Ultiworld globe logo

Changing The Algorithm

by in Editors' Blog with 27 Comments

This week’s penultimate USA Ultimate college rankings are now posted. While for the most part the rankings look about right, there are some marginal discrepancies that range from odd to outright unfair.

Look at the cutoff of the Open Division at #18: Northern Iowa gets in to earn a fourth bid for the North Central. But they sit just nine points ahead of Texas A&M, a tiny advantage that could literally have been decided by one or two scores in a game.

Now, no disrespect to Northern Iowa, but who have they beaten? They got some strong wins at Huck Finn but they don’t have a single win — not even a single game! — against a top 25 team.
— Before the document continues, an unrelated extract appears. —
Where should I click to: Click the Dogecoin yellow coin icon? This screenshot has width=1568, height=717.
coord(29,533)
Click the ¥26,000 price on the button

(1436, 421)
Texas A&M, on the other hand, has a win against USAU #8 Central Florida, and has played close against many of the country’s best teams. Their strength of schedule far exceeds UNI’s.

A&M has one bad loss — to Georgetown at Centex — but they beat them later in the weekend by a bigger margin.

Anyone looking at this situation would say that A&M deserves to be ranked higher than Northern Iowa. But not the ranking algorithm.

Now, you’re never going to have a perfect algorithm. Teams know at this point that wins matter, as do score differentials.

But it seems like we could reduce situations like this by changing the bid allocation process away from a purely mathematical computer approach to a blended approach like the Bowl Championship Series in college football.

There, a coaches poll, a sportswriter/player/expert poll, and a computer ranking get weighted equally to determine the BCS rankings. That means that human input accounts for two-thirds of the rankings, and data-driven algorithms determine the rest.

USA Ultimate’s rankings need some human input. I believe there is enough coverage of the sport at this point that journalists, coaches, and experts could put in ballots that would help balance out some of the marginal “mistakes” that the rankings seem to make.

I threw this idea out on Twitter and got mixed feedback.

John Cassidy said, “Yeah but football is on tv and a lot easier to see all teams where in ultimate it is impossible.” Jeff Rathburn echoed that sentiment: “despite the gr8 work you do, there is nowhere near enough coverage to make informed votes that affect bids to Nats.”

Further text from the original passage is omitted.